Occupational exposure to cleaning products and asthma in hospital workers

  1. Nicole Le Moual1,2
  1. 1Respiratory and Environmental Epidemiology Team, Inserm, CESP Center for Research in Epidemiology and Population Health, Villejuif, France
  2. 2Université Paris-Sud 11, Villejuif, France
  3. 3Sorbonne Paris Cité, AP-HP, Université Paris-Descartes, Paris, France
  4. 4IRAS, Utrecht University, Utrecht, The Netherlands
  5. 5Institut National de Recherche et de Sécurité, Vandoeuvre-lès-Nancy, France
  1. Correspondence to Orianne Dumas, Respiratory and environmental Epidemiology, CESP/U 1018 Inserm, 16, avenue Paul Vaillant Couturier, Villejuif Cedex 94807, France; orianne.dumas{at}
  • Accepted 24 July 2012
  • Published Online First 2 October 2012


Objective Cleaning products may cause work-related asthma, but information regarding the specific exposures involved is scarce. We aimed to determine the associations between asthma and occupational exposure to cleaning agents in hospital workers.

Methods Analyses were conducted in 179 (136 women) hospital workers and a reference population of 545 subjects (18–79 years) from the French case-control and familial Epidemiological study on the Genetics and Environment of Asthma (2003–2007). Exposures to cleaning agents were estimated using three methods: self-report, expert assessment and an asthma-specific job-exposure matrix (JEM). Associations between cleaning products and current asthma were evaluated by logistic regressions, stratified by sex and adjusted for age and smoking status.
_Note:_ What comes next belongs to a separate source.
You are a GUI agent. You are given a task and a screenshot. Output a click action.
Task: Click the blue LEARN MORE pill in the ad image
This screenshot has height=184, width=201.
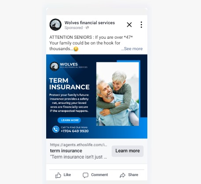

Results According to expert assessment, 55% of male and 81% of female hospital workers were exposed to cleaning/disinfecting tasks weekly (p<0.001). No association was observed between cleaning/disinfecting tasks and current asthma in men or in women whatever the assessment method used. In women, exposure to decalcifiers (expert assessment) was associated with current asthma (OR (95% CI):2.38 (1.06 to 5.33)). In hospital workers classified as exposed according to both the expert assessment and the JEM, additional associations were observed for exposure to ammonia (3.05 (1.19 to 7.82)) and to sprays with moderate/high intensity (2.87 (1.02 to 8.11)).

Conclusions Female hospital workers are often exposed to numerous cleaning products, some of which were markedly associated with current asthma. Low numbers prevented a meaningful analysis in men. Objective and more accurate estimates of occupational exposure to cleaning products are needed to better understand the adverse effects of cleaning products.